Le président ukrainien Volodymyr Zelensky a accusé Moscou de privilégier la poursuite des frappes militaires plutôt que la négociation d’un accord de paix. De son côté, le président du Conseil européen a affirmé que l’UE ne se laisserait pas « intimider ». La France et le Royaume-Uni ont également condamné l’attaque.
À Moscou, la télévision publique a largement relayé les frappes, les inscrivant dans le contexte du sommet de l’Alaska, où Vladimir Poutine avait été reçu récemment. Les médias officiels se sont concentrés sur la communication du ministère de la Défense, qui affirme avoir visé exclusivement des cibles militaires.
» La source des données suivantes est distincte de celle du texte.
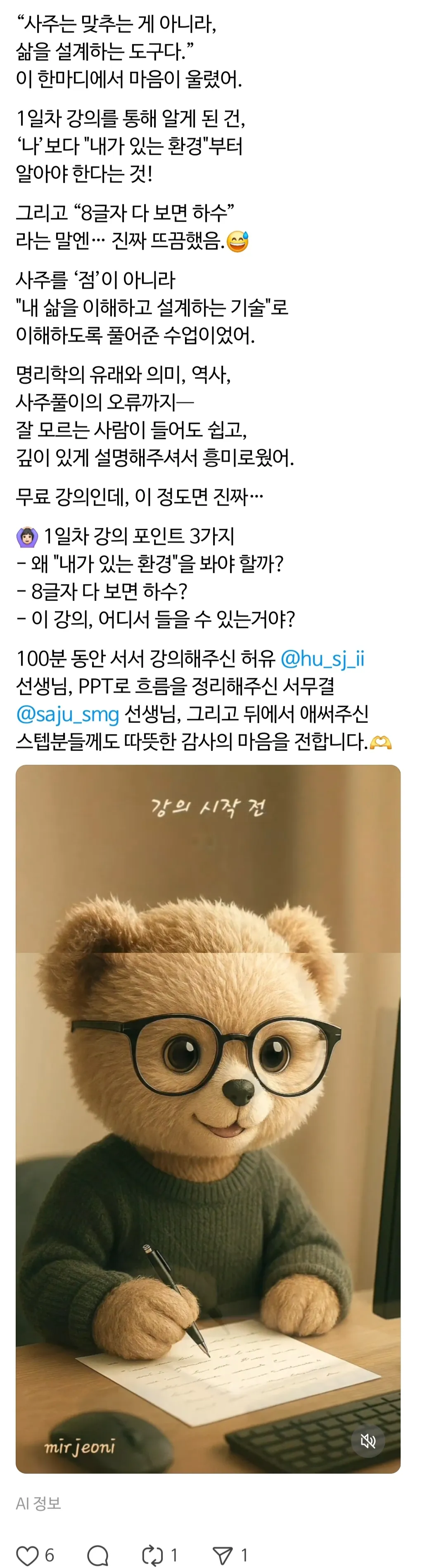Unmute the video with the speaker icon
Image resolution: width=446 pixels, height=1568 pixels.
tap(368, 1441)
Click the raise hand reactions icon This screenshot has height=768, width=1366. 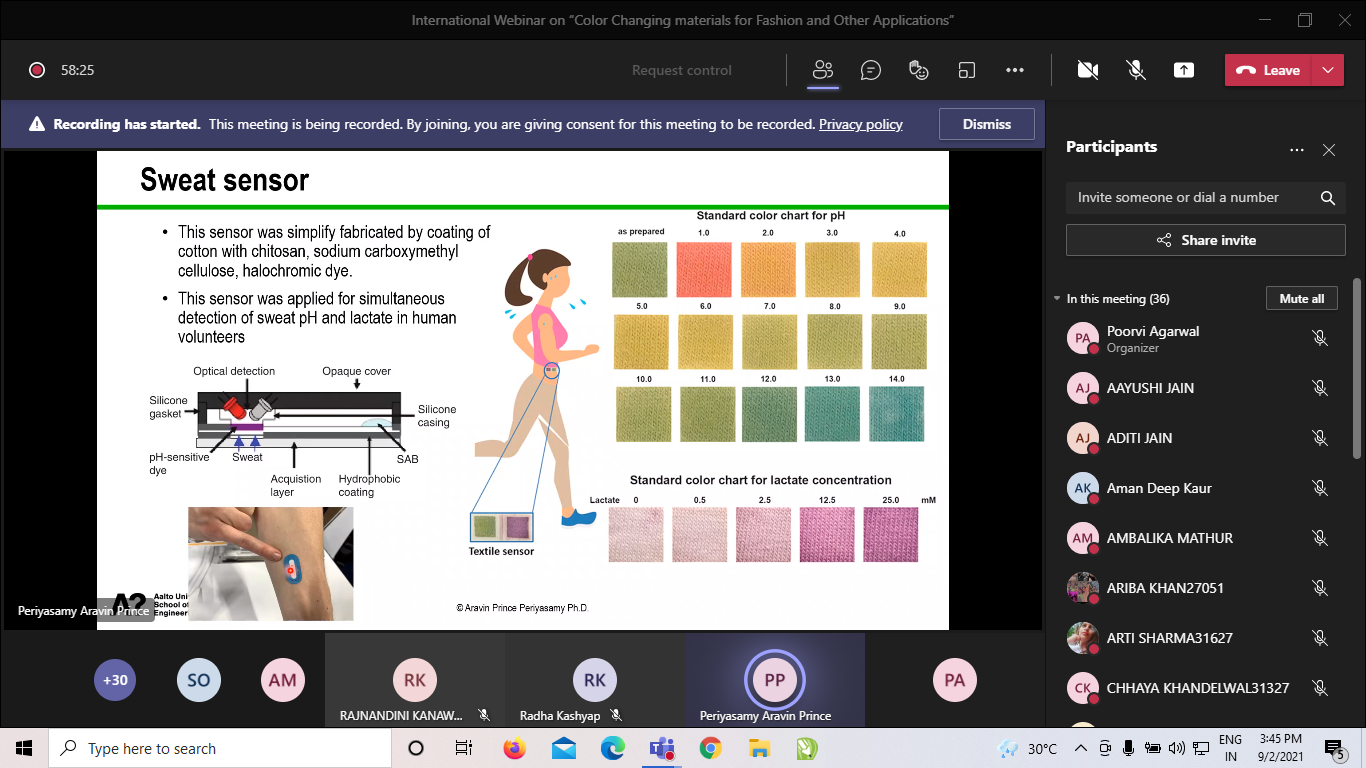(919, 70)
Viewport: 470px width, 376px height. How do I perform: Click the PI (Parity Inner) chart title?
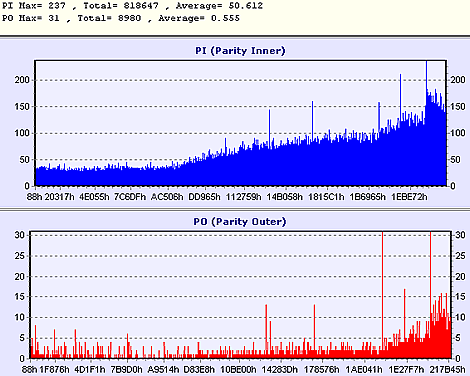240,51
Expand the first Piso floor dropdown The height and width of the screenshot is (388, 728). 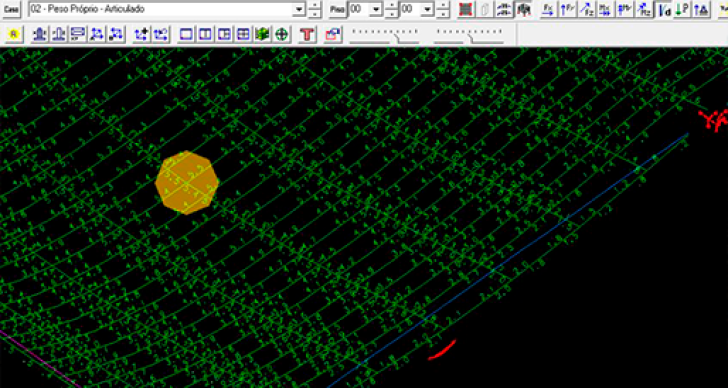[376, 9]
Le porte-parole du Kremlin, Dmitri Peskov, a déclaré que « les frappes sont couronnées de succès » et que « l’opération militaire spéciale continue », tout en réaffirmant que la Russie restait ouverte à des négociations « pour atteindre ses objectifs par des moyens politiques et diplomatiques ».
Ces déclarations traduisent la volonté de Moscou de maintenir ses objectifs initiaux, plus de trois ans après le début du conflit. Elles interviennent dans un contexte où le Kremlin semble compter sur une absence de pression politique majeure de la part de Washington.